Hanya Yanagihara’s Man Booker Prize nominee title has been a tome I have been battling to plough through, but having now successfully done so, I have struggled to understand why it did not win. Having recently been informed that the book that wins the accolade must be read three times and still be a stimulating read with which you wish to continue, the Man Booker Prize is an egalitarian award. A Little Life is a book which does not quite hook you in until page 200, but when it does it is purely the disturbingly abused and formidable character of Jude that allows you to persist.

a-little-life-2Yanagihara tells of four classmates who move to New York to make their own successes, bound by their friendship and ambition. There is Willem, an aspiring actor; JB, a quick-witted, sometimes cruel Brooklyn-born painter; Malcolm, a frustrated architect and withdrawn Jude, who serves as the crux of the novel. Their greatest provocation, each eventually realises, is in fact the enigmatic Jude. Both his mind and body are tarnished by an unspeakably abusive childhood and haunted by what he fears is a degree of trauma that he’ll not only be unable to overcome—but that will define his life forever.

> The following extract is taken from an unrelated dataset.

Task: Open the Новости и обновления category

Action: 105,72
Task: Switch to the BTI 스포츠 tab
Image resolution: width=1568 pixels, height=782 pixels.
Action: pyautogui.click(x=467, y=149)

A beautiful novel about the power of friendship over decades, their bond sees the test of time through quarrels, early career struggles, J.B.’s drug addiction and, most of all, Jude’s alarming past. Before long, all four friends are blessed with immoderate professional success, while two of them rapidly emerge into the foreground, sending the other two back. Jude guards his unfathomable past, but 70 pages into this 700-page novel he reveals to best friend Willemthat he routinely self-harms, while the reader learns that a brutal childhood is behind all of this. Eventually Yanagihara discloses the extent and specifics of the abuse he suffered, while Jude’s relationships with Willem, Harold and Andy claim the book’s attention.

This book does open the doors for any reader to gain a fuller understanding of the after-effects of systemic childhood abuse. Jude, an orphan raised at a monastery, the first site of his sadistic stations of the cross, cuts himself (if you’re squeamish, you’ve been warned), and in one particular harrowing scene, he does actually set himself on fire. For the rest of his life (with the exception of one relationship with Caleb), Jude encounters only selfless love and benevolence: the patron saint of lost causes becomes a lost cause surrounded by saints. Is this entirely plausible?

A stunning weaving of harrowing tales, Yanagihara does expertly incorporate Jude’s past as well as not allowing him to fully overcome this. This realistic depiction does save the novel from other unlikelihoods that sit within the narrative. However, I think the repetition and severe need for several edits lets the novel down and it certainly could have been a perfectly contextual woven tale omitting two hundred pages or so.